We have encountered several people in the past year who have been gutting the equity in their homes via mortgages and ‘Home Equity Lines of Credit’ to speculate on other properties and security portfolios. Often they are doing so on the ‘advice’ of their bankers, mortgage brokers, realtors and stockbrokers, financial planners’and even accountants. Others have taken How to get rich seminars with HGTV celebrities like Scott McGillivray (similar to the Trump ‘University’ courses that people were paying thousands to take a few years back). Sales puff designed to profit off the gullible.
All of this great for enriching those collecting fees and commissions on the transactions, and most likely to be financially devastating for those doing the buying and so called investing.

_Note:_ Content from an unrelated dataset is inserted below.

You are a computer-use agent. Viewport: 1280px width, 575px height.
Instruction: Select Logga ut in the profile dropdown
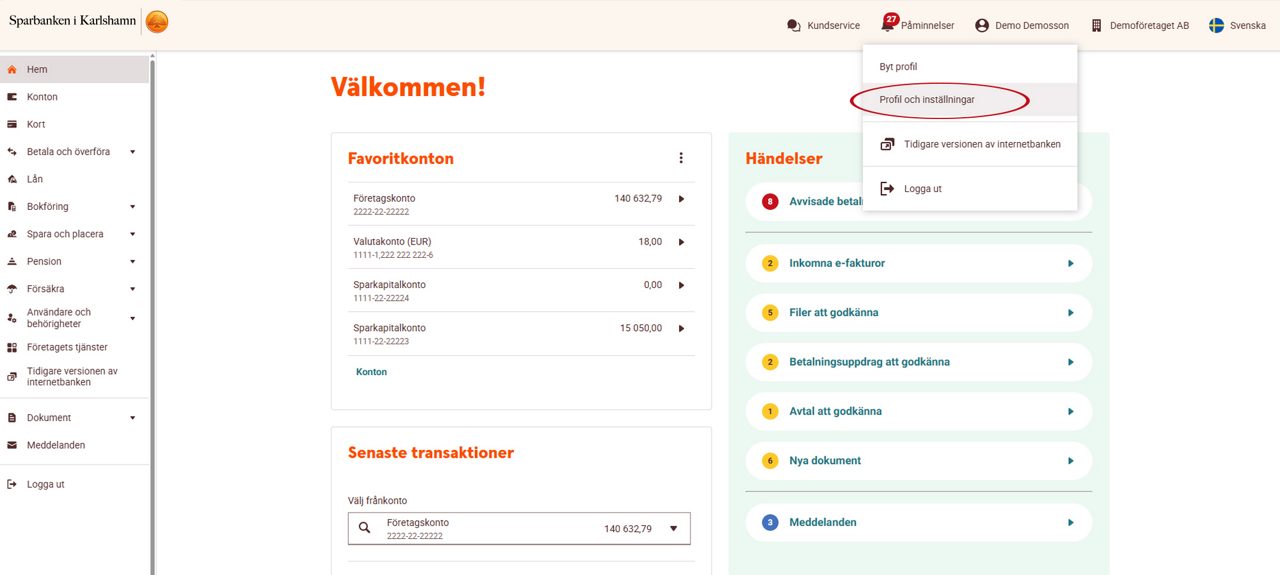922,189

It has also set up for the next liquidation sale coming, where present holders become stressed sellers and those with cash can pick up assets for pennies on the dollar.
This has been an extra long up cycle, so we should expect the correction phase to be equal and opposite in the other direction. Lots of good insights in this clip.
Scott Terrio, estate administrator at Cooper and Company, joins House Money to discuss the dangers people can get themselves into when usnig HELOCs. Here is a direct video link.
Meanwhile, the policies aimed at curbing rampant speculation in realty markets seem to be taking a hold in Ontario. This chart of months of inventory at the current rate of sales in Greater Toronto Area cities in June (orange) versus March 2017 (blue), offers a glimpse of rapidly changing supply dynamics.
What goes up on excessive credit, tends to mean revert just as aggressively. Much more to come.